Streaming: All eyes on the Netflix crown

Last year was transitional for the streaming scene, at least in the UK: the promised avalanche of major new outlets to dent Netflix’s dominance rumbled in the background, but showed itself only in snowy fits and starts.

The long-threatened juggernaut of Disney+ was delayed on these shores, with a launch date unconfirmed for much of the year. Apple TV+ landed in November with less of a bang than expected: there was more confusion over technical matters of access than there should have been from a tech corporation of this magnitude, and its initial bouquet of programming underwhelmed. Only all-star drama series The Morning Show, despite mixed reviews, punched through into public consciousness, while Apple’s plans to take on Netflix in the prestige film stakes got off to a rocky start. A day before its premiere, potential Oscar contender The Banker was dropped from the schedule after sexual abuse allegations were levelled against one of its producers.

Another heavily hyped streaming service finally hit the UK in the autumn. Two years after its popular US launch, we got BritBox, intended as an amalgamation of top programming from the BBC and ITV. It has been warily regarded in some quarters. “Why pay a monthly subscription for the free-to-air content covered by my licence fee,” runs the argument – not helped by a robust improvement to the Beeb’s trusty iPlayer service, which last year announced it would be keeping content to stream for up to a year rather than the previously stipulated 30 days. Still, BritBox has announced itself as a go-to spot for classic comedy and comfort viewing in the Midsomer Murders vein. Whether its reputation gets any sexier than that in 2020 remains to be seen.

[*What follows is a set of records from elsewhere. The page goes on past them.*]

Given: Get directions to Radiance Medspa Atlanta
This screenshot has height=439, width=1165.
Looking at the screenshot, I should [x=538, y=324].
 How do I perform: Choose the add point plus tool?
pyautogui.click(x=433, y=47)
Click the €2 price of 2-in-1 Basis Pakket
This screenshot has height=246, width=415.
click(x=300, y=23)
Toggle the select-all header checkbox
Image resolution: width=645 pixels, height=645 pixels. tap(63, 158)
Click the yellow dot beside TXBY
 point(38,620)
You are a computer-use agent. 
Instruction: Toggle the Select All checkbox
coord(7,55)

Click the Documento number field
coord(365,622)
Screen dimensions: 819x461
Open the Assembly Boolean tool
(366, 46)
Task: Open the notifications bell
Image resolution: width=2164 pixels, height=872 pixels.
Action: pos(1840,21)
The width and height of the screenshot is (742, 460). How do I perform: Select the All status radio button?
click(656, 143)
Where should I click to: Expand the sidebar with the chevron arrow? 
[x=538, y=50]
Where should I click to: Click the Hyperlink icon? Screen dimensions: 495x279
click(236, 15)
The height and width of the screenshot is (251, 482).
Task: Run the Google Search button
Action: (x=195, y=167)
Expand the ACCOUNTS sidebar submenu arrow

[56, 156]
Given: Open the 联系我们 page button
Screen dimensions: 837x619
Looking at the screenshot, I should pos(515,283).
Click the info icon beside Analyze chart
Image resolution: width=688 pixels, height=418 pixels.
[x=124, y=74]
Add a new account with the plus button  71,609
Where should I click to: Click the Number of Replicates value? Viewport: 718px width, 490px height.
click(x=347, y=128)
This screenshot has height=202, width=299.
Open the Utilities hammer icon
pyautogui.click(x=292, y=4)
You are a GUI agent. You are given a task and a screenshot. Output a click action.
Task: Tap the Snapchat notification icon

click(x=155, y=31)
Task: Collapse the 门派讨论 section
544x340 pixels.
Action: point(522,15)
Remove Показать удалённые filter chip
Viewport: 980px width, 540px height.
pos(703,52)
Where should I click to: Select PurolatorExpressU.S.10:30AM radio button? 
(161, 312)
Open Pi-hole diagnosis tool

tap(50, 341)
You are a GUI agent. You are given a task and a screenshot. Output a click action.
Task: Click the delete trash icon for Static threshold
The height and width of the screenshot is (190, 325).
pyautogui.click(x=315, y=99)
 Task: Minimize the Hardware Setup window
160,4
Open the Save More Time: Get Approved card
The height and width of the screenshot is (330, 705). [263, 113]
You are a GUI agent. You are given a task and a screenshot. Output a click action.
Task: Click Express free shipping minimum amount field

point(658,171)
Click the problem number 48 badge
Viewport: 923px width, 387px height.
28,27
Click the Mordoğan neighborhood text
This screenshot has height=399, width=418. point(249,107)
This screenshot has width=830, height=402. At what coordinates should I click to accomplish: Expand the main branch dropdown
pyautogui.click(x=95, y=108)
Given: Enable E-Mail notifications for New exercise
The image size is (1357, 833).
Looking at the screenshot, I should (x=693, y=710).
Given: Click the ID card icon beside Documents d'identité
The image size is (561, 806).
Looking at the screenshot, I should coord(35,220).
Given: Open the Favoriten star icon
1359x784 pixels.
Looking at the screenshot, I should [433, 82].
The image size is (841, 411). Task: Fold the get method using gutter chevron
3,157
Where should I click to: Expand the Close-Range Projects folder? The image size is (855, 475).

As for the year ahead, Disney+ naturally looms largest. When, at last, it arrives in the UK on 31 March – nearly five months after its glitzy Stateside debut – it’s hard to says whose sighs of relief will be loudest: parents impatient for the shiniest non-human babysitting service going, or Star Wars nerds champing at the bit for every new episode of The Mandalorian, the spin-off series that made Baby Yoda an exhausted internet meme well before the rest of the world even got to see it. (The preview episodes I’ve seen promise a knowingly silly space-horse-opera with more of a Saturday-matinee spirit of fun than The Rise of Skywalker.)

Disney+ is already making its presence felt by absence elsewhere: Sky and Now TV subscribers may have noticed a heap of Disney-owned programming, from Marvel series to Grey’s Anatomy, vanishing from the service’s menu in recent days. On the flipside, a renewed deal between Sky and HBO means the most anticipated new US streaming service of 2020 – the glossy-looking HBO Max – is unlikely to be headed our way too. (Between this and the ongoing American exclusivity of outlets ranging from mainstream major Hulu to artsy Filmstruck replacement Criterion Channel, British viewers continue to lag behind in terms of streaming options.)

Meanwhile, after that aforementioned soft start, Apple TV+ is looking to kick things up a notch this year. A deal for multiple TV series developed by Alfonso Cuarón should help, while Sofia Coppola’s new film On the Rocks will inaugurate its production partnership with high-end indie studio A24.

Still, they’ve a long way to catch up with Netflix, whose 2020 film slate is positively mouthwatering. After making another run at the top Oscars with The Irishman and Marriage Story, it’ll be bringing us new films from David Fincher (the Hollywood biopic Mank), Charlie Kaufman (I’m Thinking of Ending Things), Andrew Dominik (his long-in-the-works adaptation of Joyce Carol Oates’s Blonde), Spike Lee (Da 5 Bloods) and George Clooney (Good Morning Midnight), among others. For all the next big things jostling for space in 2020, some big things look to remain very big indeed.